Его не любили. Взбалмошность, неуравновешенность не располагали к сближенью. Шутки, вымученные и злые, редко вызывали смех. Говорили, что он в игре тянет одеяло на себя. Приналяжет на занятия, сразу объявят зубрилой. Позволит себе расслабиться — тут же пишут негодующие отчеты. Интеллектуалы из старшего класса, те бы, конечно, его приняли в свою избранную среду, но он откровенно на них плевал. Среди остальных — просто ходил в ломаках, считался воображалой. Свой школьный путь начал с ненависти к школе; кончил презрением к ней. И за все эти годы не было у него, кроме Ричарда, ни единого друга.

Вернона все любили. С годами он получил широко распространившееся прозвище — Дядя Дик. Он нормально играл в крикет, мог постоять за школьную футбольную команду — отличный защитник, — уроки готовил так, чтоб классный не мог придраться, положим, пусть и не приходя в восторг. Лень, из которой он даже не делал секрета, была предметом вечных снисходительных шуток. Лишнего напряжения он откровенно избегал. Эдвард, кстати, не прочь был вечерком поразмяться — если игры не принудительные, почему не побегать, не поскакать, — Ричард предпочитал сидеть у камелька. Школьные спартанцы, положим, пробовали повозмущаться, но, почему-то такое, никто не судил Вернона строго. У него было собственное положение, и с этим положением считались.

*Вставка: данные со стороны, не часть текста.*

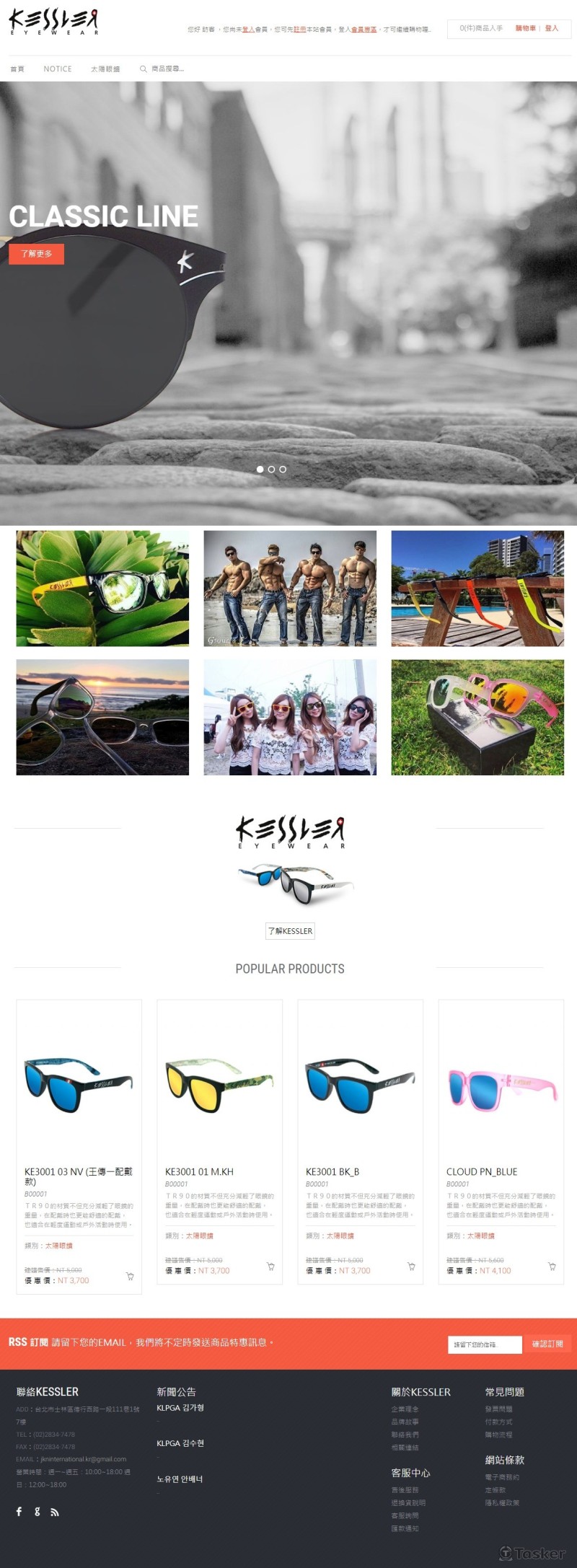Select the first carousel slide dot
The height and width of the screenshot is (1568, 577).
pos(260,469)
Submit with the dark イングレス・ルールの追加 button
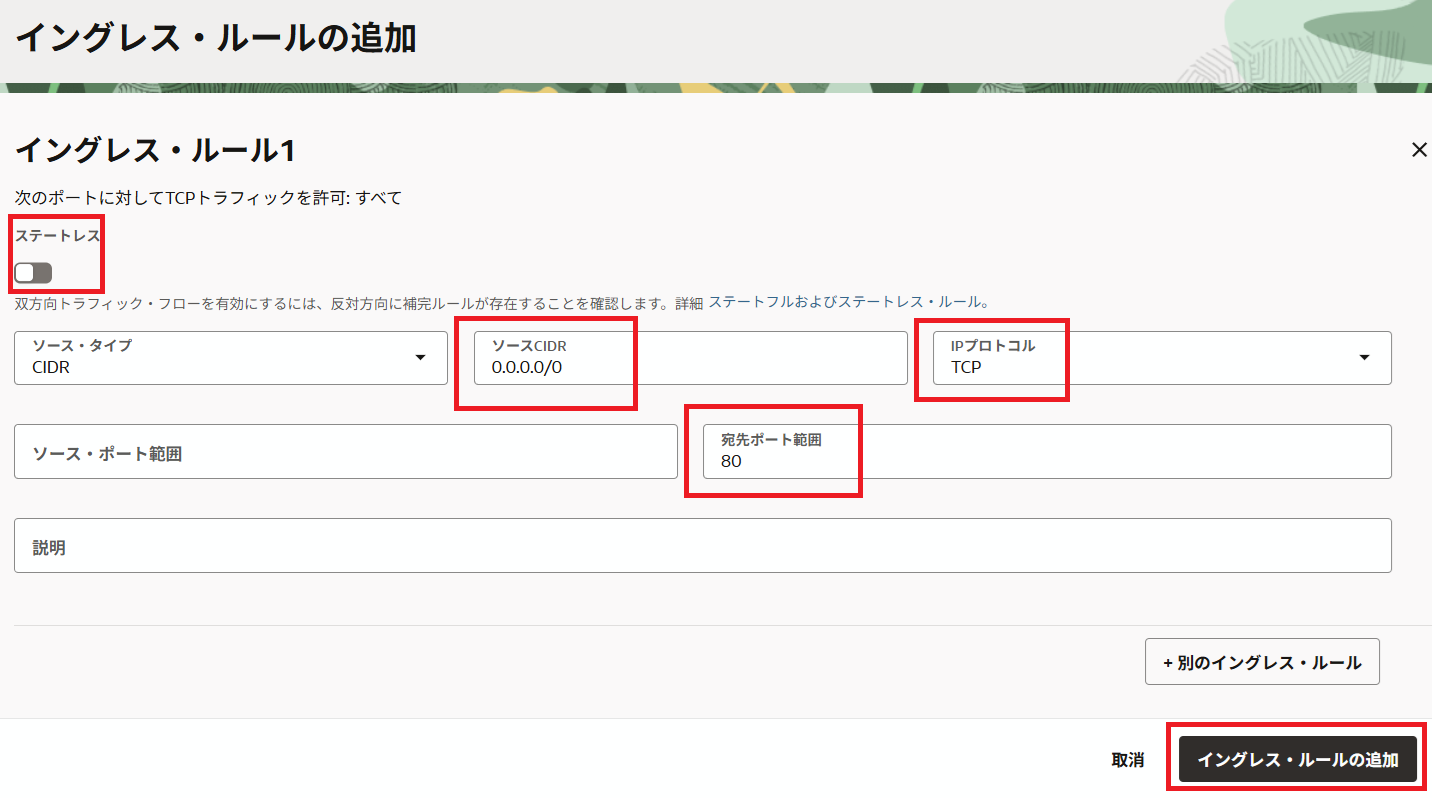 (x=1297, y=760)
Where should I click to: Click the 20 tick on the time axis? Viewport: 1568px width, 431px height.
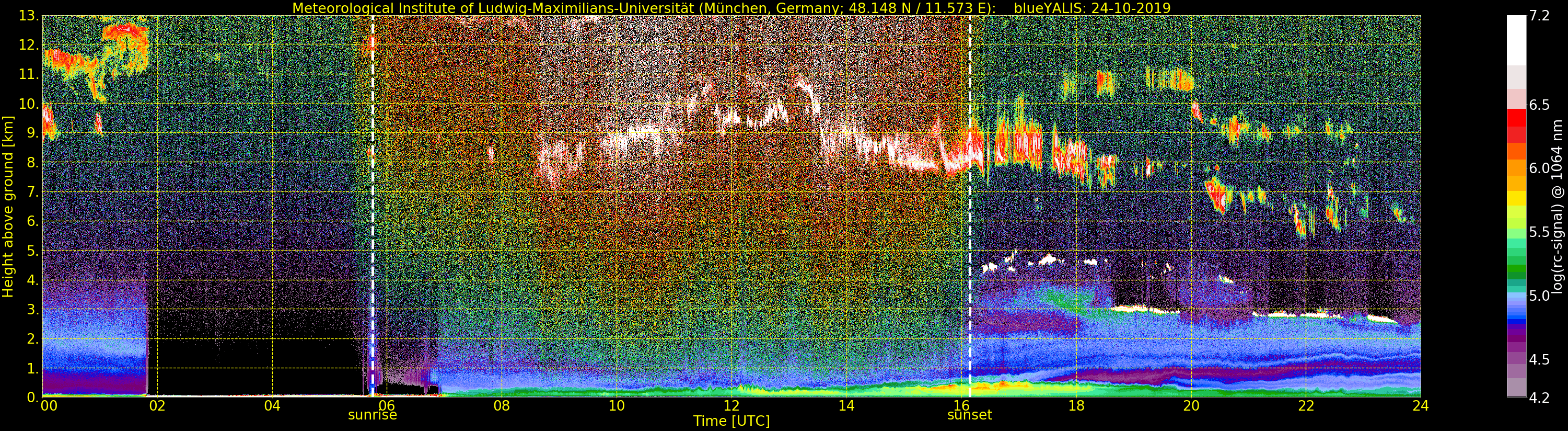pos(1191,406)
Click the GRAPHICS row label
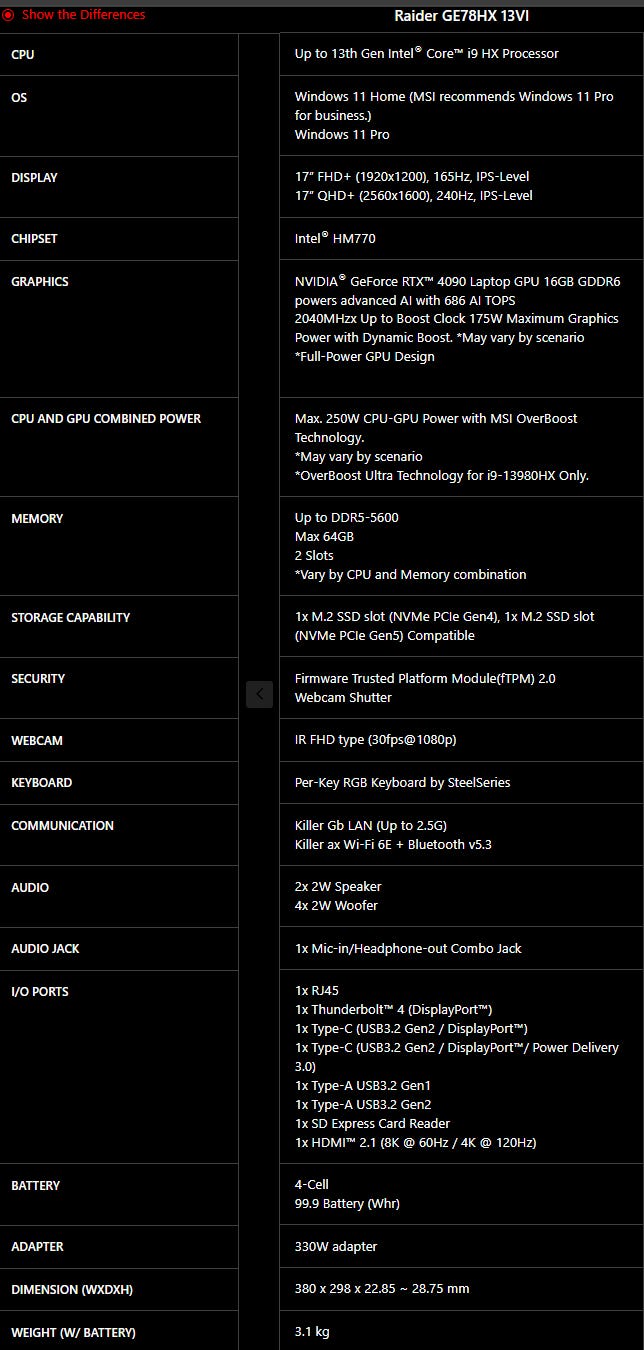Viewport: 644px width, 1350px height. pos(40,282)
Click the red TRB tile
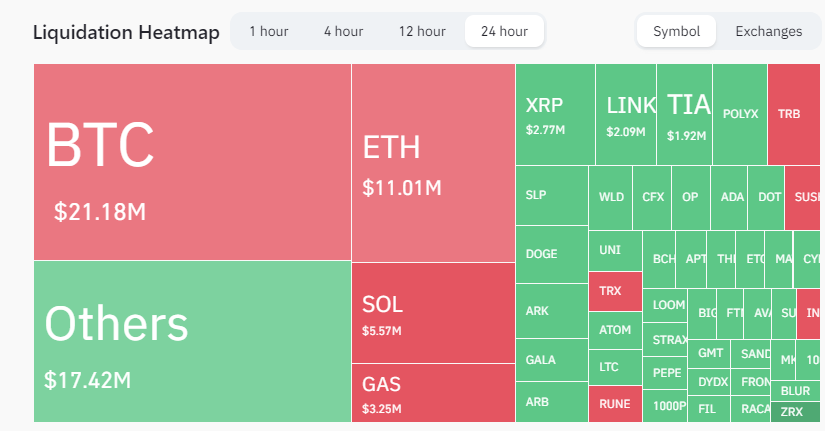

Но, как ни странно, у Ричарда тоже, в общем, не было близких друзей. Никого он особенно не волновал. Ну славный, да, но не яркий, не увлекательный, чуточку скучноватый, что ли. Никогда он не втягивался в интриги и распри школьной политики и считался поэтому необщительным. Часто, к концу жаркой перепалки, которую он слушал, невозмутимо храня молчанье, у него добродушно, слегка снисходительно спрашивали: «Ну, Дядя, а ты как считаешь?» Будто трепали по холке старого любимого пса.